_LISTING_

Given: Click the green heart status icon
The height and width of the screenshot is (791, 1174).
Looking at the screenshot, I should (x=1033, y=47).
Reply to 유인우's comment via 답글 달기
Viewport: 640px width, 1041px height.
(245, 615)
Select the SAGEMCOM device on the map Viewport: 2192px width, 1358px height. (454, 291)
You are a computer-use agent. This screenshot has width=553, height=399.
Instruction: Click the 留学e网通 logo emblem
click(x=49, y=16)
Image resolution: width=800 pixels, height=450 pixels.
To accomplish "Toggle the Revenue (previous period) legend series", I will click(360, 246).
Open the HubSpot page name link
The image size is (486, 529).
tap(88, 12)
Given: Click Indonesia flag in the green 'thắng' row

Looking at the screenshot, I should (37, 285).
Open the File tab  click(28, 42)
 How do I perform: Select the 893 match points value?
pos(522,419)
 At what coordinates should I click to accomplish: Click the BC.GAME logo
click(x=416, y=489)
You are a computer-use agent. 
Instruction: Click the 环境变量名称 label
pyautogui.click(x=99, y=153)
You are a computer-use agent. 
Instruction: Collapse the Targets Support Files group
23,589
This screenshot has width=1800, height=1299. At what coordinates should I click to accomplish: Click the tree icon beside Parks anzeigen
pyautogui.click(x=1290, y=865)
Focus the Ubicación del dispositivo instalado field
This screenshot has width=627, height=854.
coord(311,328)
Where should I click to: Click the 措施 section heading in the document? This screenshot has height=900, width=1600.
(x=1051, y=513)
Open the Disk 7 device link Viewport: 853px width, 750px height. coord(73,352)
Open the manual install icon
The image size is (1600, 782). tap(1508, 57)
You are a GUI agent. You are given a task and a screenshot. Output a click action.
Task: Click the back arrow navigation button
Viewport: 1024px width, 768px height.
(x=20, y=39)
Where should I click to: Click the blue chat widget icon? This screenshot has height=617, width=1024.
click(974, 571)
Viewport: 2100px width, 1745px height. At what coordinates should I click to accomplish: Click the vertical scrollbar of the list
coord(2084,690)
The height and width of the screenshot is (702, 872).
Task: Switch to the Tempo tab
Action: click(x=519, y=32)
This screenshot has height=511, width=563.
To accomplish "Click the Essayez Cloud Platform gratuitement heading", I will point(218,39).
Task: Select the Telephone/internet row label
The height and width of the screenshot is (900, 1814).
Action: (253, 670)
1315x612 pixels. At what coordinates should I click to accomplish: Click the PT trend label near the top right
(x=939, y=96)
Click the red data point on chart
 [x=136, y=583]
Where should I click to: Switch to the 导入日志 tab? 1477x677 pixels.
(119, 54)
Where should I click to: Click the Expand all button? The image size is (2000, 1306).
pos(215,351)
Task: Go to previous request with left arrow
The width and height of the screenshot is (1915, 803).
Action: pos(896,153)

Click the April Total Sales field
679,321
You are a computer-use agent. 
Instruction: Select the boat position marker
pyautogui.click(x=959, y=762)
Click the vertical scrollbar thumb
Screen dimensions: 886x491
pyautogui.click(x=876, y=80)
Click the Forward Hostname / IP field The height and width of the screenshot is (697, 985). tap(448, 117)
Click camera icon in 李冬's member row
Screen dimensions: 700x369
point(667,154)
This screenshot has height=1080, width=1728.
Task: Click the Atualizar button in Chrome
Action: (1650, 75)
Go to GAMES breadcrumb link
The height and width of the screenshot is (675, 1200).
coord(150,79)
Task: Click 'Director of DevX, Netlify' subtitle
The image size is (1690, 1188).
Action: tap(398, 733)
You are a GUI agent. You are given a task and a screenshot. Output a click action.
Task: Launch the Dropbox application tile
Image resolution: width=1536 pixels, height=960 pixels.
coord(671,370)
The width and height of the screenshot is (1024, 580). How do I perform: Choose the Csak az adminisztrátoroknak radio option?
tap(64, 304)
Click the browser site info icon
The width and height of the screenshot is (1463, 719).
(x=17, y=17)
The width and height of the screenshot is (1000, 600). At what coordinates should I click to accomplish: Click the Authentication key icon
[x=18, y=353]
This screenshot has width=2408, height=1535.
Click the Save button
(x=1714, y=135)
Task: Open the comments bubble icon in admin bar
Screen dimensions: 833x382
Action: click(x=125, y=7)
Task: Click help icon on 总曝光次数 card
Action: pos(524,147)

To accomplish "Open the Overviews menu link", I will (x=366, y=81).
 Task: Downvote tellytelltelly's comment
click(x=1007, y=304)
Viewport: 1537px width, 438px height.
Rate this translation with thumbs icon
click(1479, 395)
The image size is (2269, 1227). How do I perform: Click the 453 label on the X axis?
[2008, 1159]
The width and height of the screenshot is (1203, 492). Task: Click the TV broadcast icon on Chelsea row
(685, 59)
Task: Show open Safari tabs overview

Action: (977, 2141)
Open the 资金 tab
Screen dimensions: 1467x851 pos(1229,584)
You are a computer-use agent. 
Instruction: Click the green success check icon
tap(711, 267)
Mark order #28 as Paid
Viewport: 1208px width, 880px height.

_TASK TO CARRY OUT_
Duplicate the items verbatim, from the start of the items through the line containing "click(x=49, y=16)".

_RESULT OF THE TASK_
Given: Click the green heart status icon
The height and width of the screenshot is (791, 1174).
Looking at the screenshot, I should (x=1033, y=47).
Reply to 유인우's comment via 답글 달기
Viewport: 640px width, 1041px height.
(245, 615)
Select the SAGEMCOM device on the map Viewport: 2192px width, 1358px height. (454, 291)
You are a computer-use agent. This screenshot has width=553, height=399.
Instruction: Click the 留学e网通 logo emblem
click(x=49, y=16)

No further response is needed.